The Minister of Budget and National Planning, Senator Udo Udoma, on Thursday agreed with the International Monetary Fund on Nigeria’s debt vulnerabilities and stated that it was an issue that should be adequately monitored.
Udoma, who spoke at the presentation of the IMF Regional Economic Outlook Report for Sub-Sahara Africa at the ongoing IMF/World Bank annual meetings in Bali, Indonesia, stated that Nigeria had realised that it had to improve its revenues in order to bring down the debt service to revenue ratio.
The IMF had warned Nigeria and other oil-exporting countries over rising foreign debts, saying there was a need to make external borrowing sustainable.
Addressing the issue of debt vulnerabilities while addressing an audience on Thursday, the minister agreed with the IMF that Nigeria’s debt vulnerability was an issue that required constant monitoring.
He was quoted as saying in a statement by his Special Adviser on Media, Akpandem James, “Even though we in Nigeria have one of the lowest debt levels among our African peers, we realise that we need to improve our revenues to bring down our debt service to revenue ratio to more comfortable levels.”
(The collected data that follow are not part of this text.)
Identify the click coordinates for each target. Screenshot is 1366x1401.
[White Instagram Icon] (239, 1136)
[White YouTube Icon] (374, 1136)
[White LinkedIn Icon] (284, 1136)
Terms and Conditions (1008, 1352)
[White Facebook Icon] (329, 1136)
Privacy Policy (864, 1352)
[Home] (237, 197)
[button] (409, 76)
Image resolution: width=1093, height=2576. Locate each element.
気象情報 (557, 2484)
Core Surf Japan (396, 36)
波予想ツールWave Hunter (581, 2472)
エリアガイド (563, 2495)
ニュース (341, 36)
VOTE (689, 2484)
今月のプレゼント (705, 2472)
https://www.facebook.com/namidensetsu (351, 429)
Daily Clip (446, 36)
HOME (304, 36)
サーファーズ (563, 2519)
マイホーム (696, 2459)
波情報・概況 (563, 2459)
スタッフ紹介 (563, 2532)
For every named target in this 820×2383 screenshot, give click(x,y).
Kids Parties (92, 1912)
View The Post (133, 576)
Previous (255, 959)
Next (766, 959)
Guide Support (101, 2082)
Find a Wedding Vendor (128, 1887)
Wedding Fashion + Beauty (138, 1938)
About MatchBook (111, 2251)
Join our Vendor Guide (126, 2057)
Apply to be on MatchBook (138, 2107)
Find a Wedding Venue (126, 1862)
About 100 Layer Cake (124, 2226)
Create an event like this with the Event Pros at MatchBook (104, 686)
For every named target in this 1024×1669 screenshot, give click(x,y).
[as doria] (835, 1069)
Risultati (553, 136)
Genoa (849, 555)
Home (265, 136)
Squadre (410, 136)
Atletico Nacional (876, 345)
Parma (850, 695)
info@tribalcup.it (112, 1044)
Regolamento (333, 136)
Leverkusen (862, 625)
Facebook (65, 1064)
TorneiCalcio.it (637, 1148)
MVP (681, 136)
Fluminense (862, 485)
To address the issue, Udoma explained that the Federal Government was intensifying efforts on domestic revenue mobilisation and maintaining fiscal discipline.
“We are broadening our tax base through policy reforms such as the tax amnesty programme. This, among, other measures, has resulted in the number of taxpayers rising from 13 million to over 19 million. We are also deploying technology in tax and customs’ collections to automate processes and enhance efficiencies,” he said.
The minister noted that the government was also shifting its domestic debt portfolio to longer term maturities.
“Our external debt is primarily concessional borrowing, representing 54 per cent of our external debt as of June 2018. The Debt Sustainability Analysis is conducted annually to reaffirm that our public debt stock is sustainable. In Nigeria, our borrowing is being utilised principally to fix our infrastructure,” Udoma added.
He also agreed with the IMF that appropriate policies were needed to enhance the resilience of the sub-Saharan African region from all forms of vulnerabilities, create more jobs for the rising youth population and raise per capita income.